Step 4: Create and implement AI policies
Part of preparing your business for AI adoption involves creating specific company policies concerning your approach to AI and AI management. AI policy creation is a cornerstone of any successful AIMS.
Developing AI governance policies
To manage AI effectively, organizations must create clear policies that outline the approved uses of AI within the company and specify which AI activities are to be prohibited.
These policies should align both with the company’s internal goals and external regulations such as the EU AI Act or the Colorado AI Act. They can also be informed by insights gained from your risk assessment evaluation and relevant ISO standards.

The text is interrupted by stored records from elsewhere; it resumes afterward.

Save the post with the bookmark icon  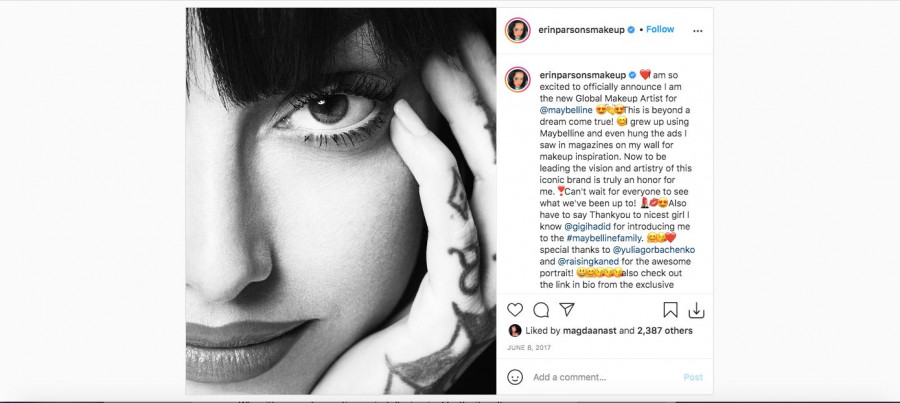coord(670,310)
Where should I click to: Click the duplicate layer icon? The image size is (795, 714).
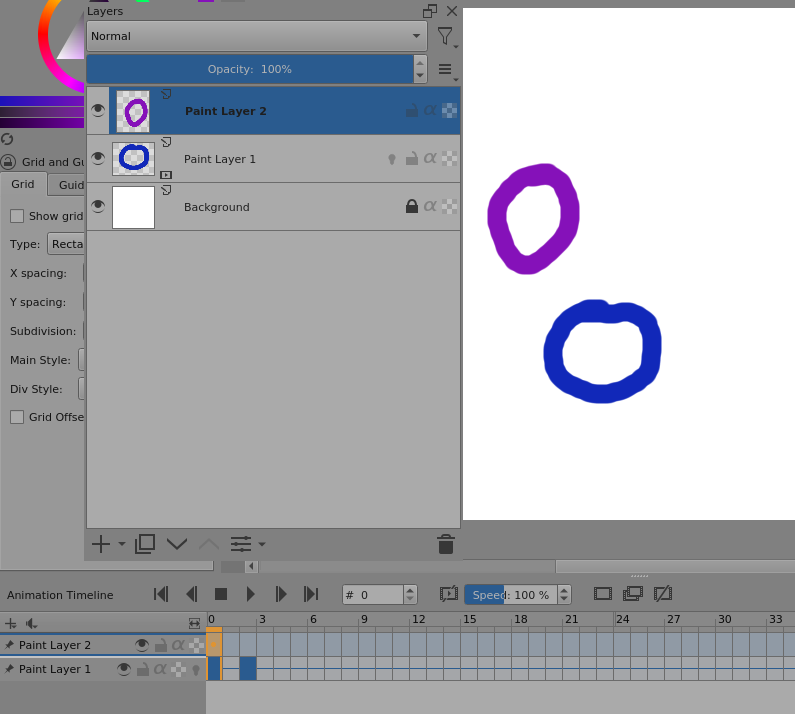click(145, 544)
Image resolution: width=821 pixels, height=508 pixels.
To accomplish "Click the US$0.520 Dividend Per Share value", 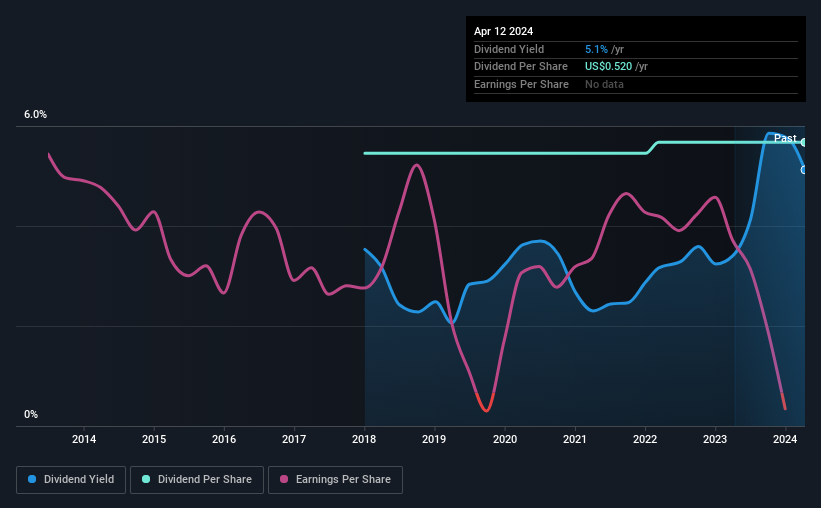I will 608,67.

AI law is currently made up of a kaleidoscopic regulatory landscape which is constantly growing and changing. As such, policies within your AIMS must also be regularly reassessed and updated to ensure ongoing AI compliance.
3 key policy considerations
- Data management: Policy should define the rules around using AI to deal with sensitive data, and define what types of data the organization will train/use their AI models with.

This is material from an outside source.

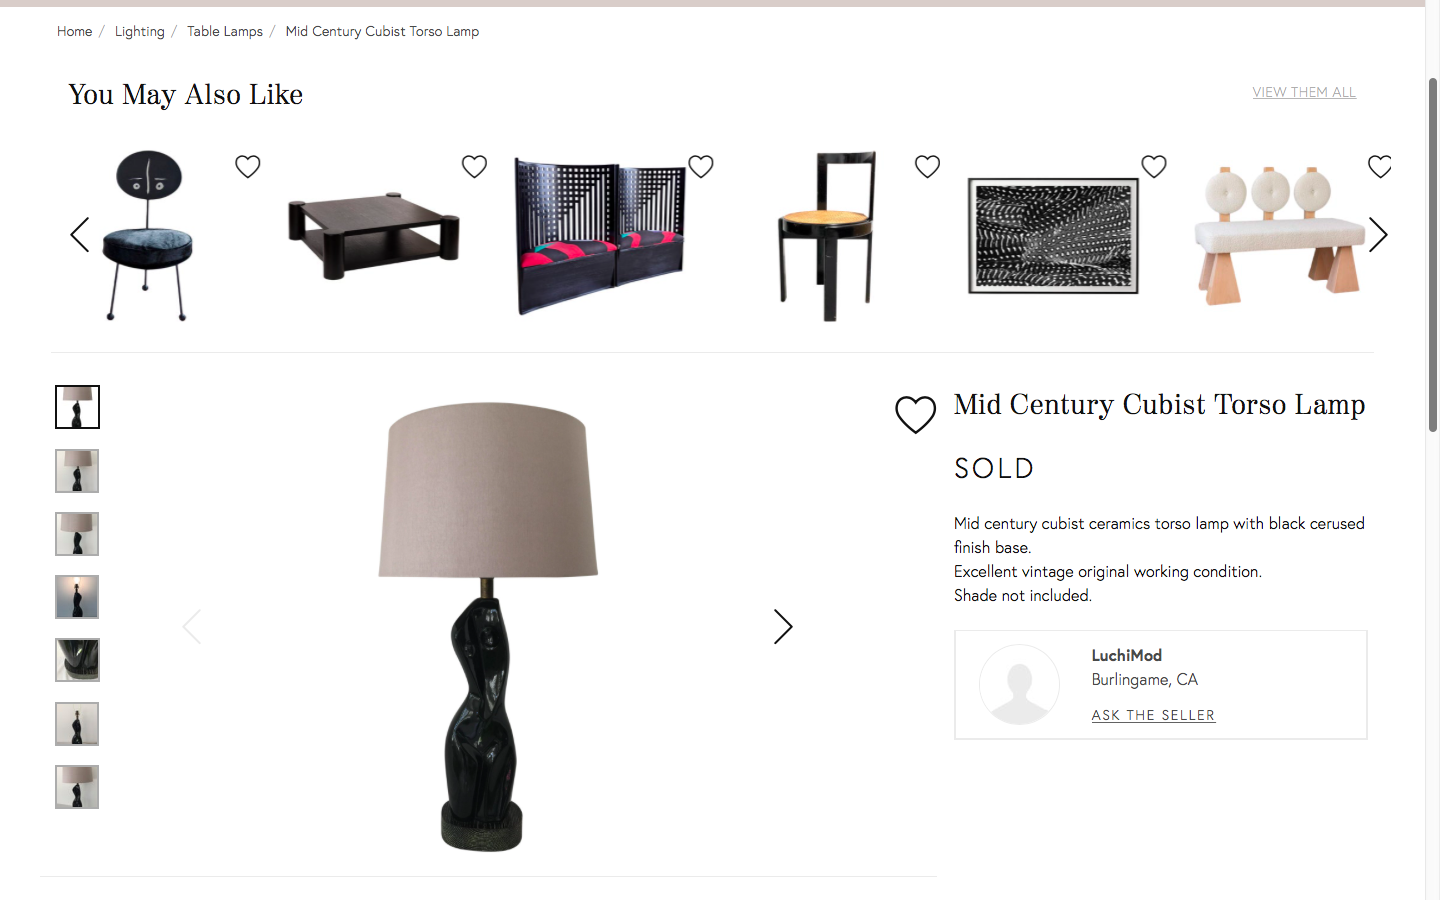Favorite the dark coffee table item
Image resolution: width=1440 pixels, height=900 pixels.
point(474,167)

- Third-party AI tools: Policy should establish clear, set guidelines for evaluating and using external AI solutions. For example, are LLMs to be deemed too sophisticated and corruptible to be used in public-facing customer service, or is this considered an acceptable risk?

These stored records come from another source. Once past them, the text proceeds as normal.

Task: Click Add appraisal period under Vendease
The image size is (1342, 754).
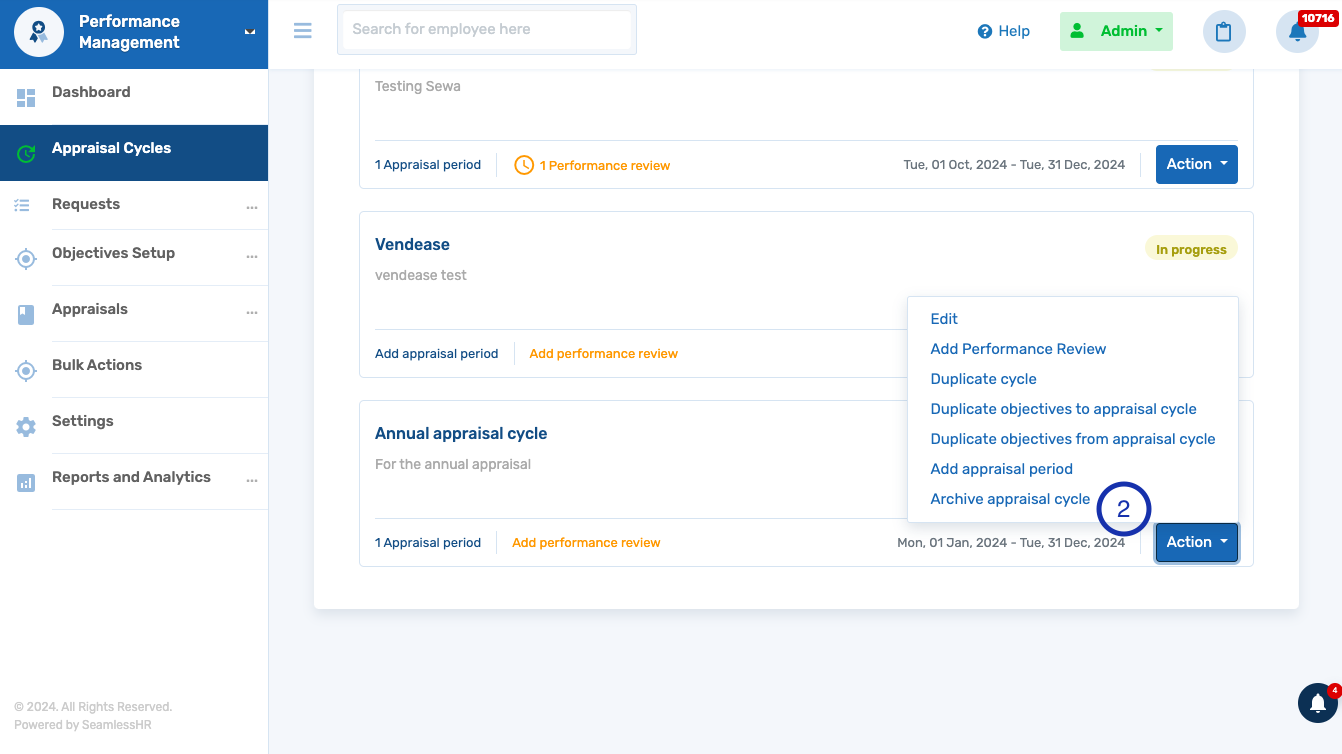Action: [x=437, y=353]
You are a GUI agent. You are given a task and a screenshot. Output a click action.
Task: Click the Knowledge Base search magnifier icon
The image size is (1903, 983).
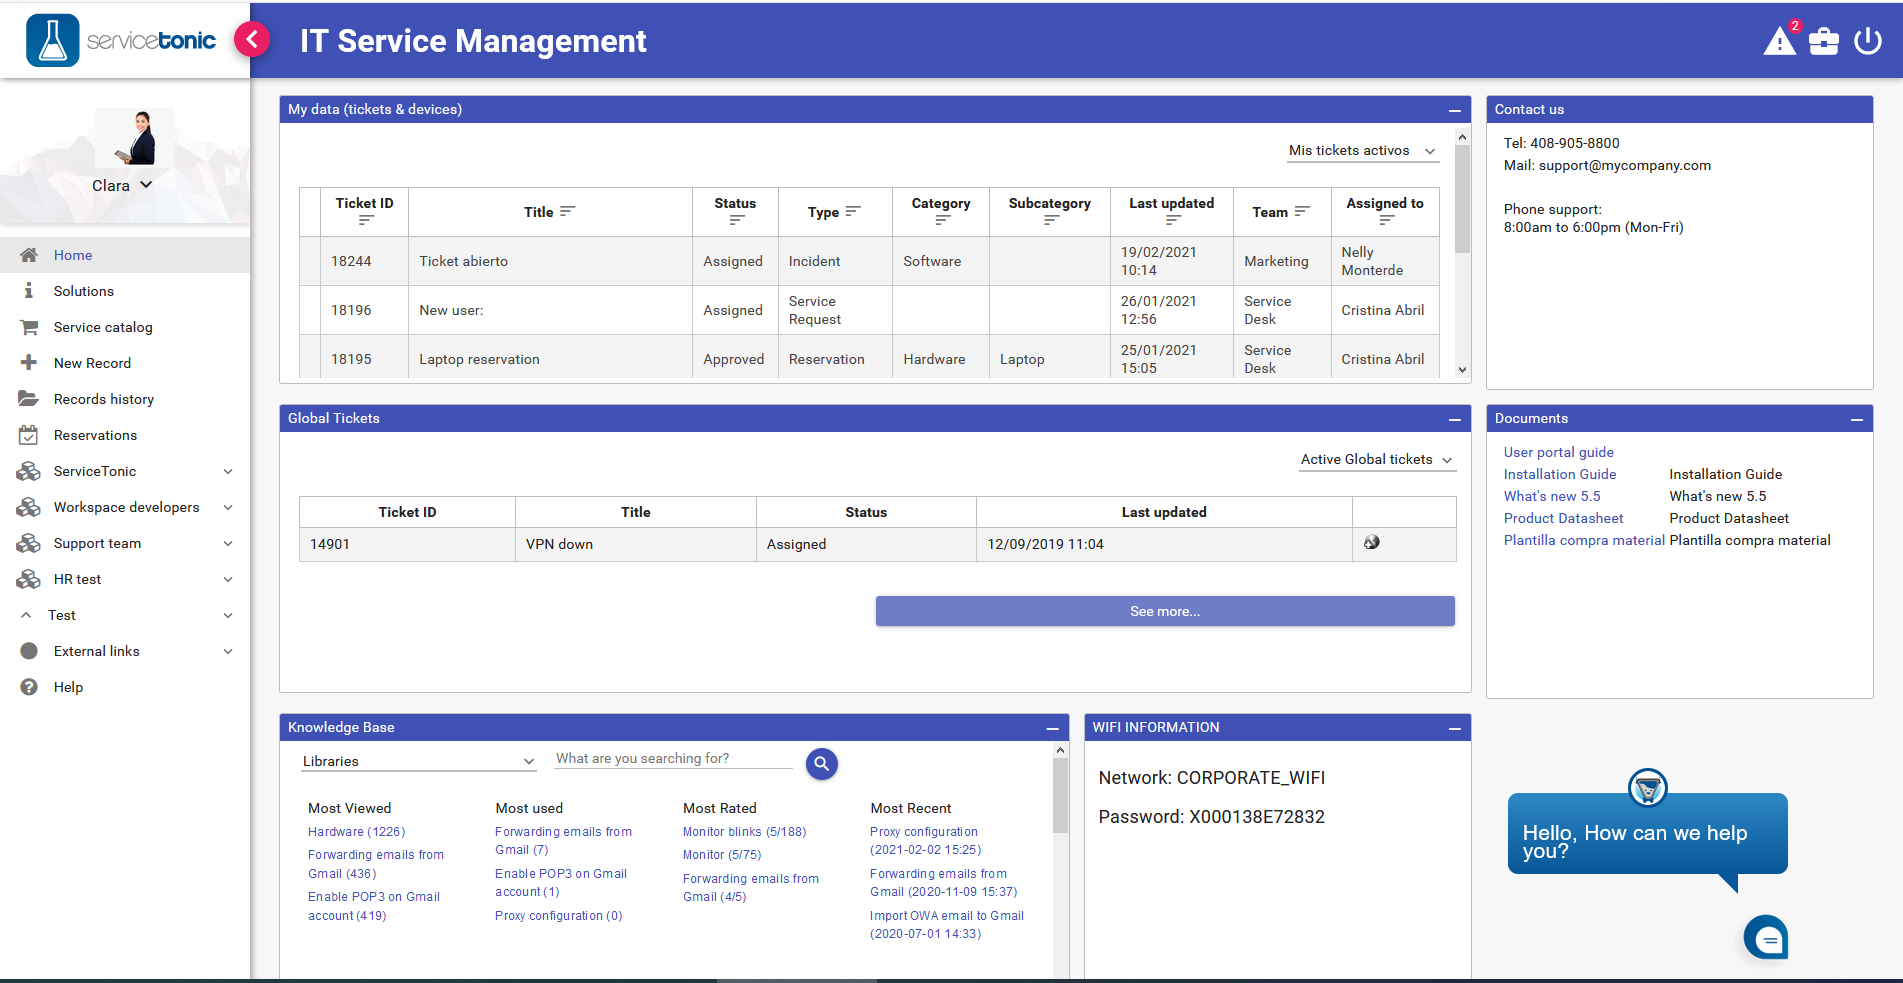pyautogui.click(x=821, y=764)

- Ethical AI use: Policy should set ethical standards for developing and deploying AI systems, defining the limits of AI use within the organization in order to protect and preserve the company’s ethics.
Integrating AI policies into existing frameworks
Rather than creating entirely new policies for AI, organizations should build on their existing governance structures, such as data protection policies and risk management frameworks.
There’s no need to treat AI in isolation. It should be managed the same way you would deal with a new type of software. This means adapting your existing policies, frameworks, and management systems instead of building new ones from the ground up.
Step 5: Bake AI-readiness into your organization
The final step in developing an AIMs is to ensure that, once deployed in your organization, it is allowed to mature alongside the growth of future AI integration. In other words, it is necessary to bake AI-readiness into your company so that, as the technology and its use develops, your AIMS adapts too.
To do so, we recommend creating a roadmap which aligns your AI objectives with your newly-drafted AI policies. This allows you to establish clear goals and track your progress toward them. You can also use AI-ready assessments like this one, co-developed by SIG and EXIN, to track your AI-readiness maturity.
It’s time to get AI-ready
We hope the above insights have shed some light on why businesses need to get AI-ready as soon as possible. So far, AI technologies have evolved in a fairly deregulated landscape, making AI in business a risky tool.
Understandably, business leaders don’t want to lag behind competitors or miss out on the vast opportunities AI offers. To ensure you’re prepared to adopt AI tools and applications—and potentially even develop your own—it’s essential to first establish a robust AIMS by following the steps outlined in this article.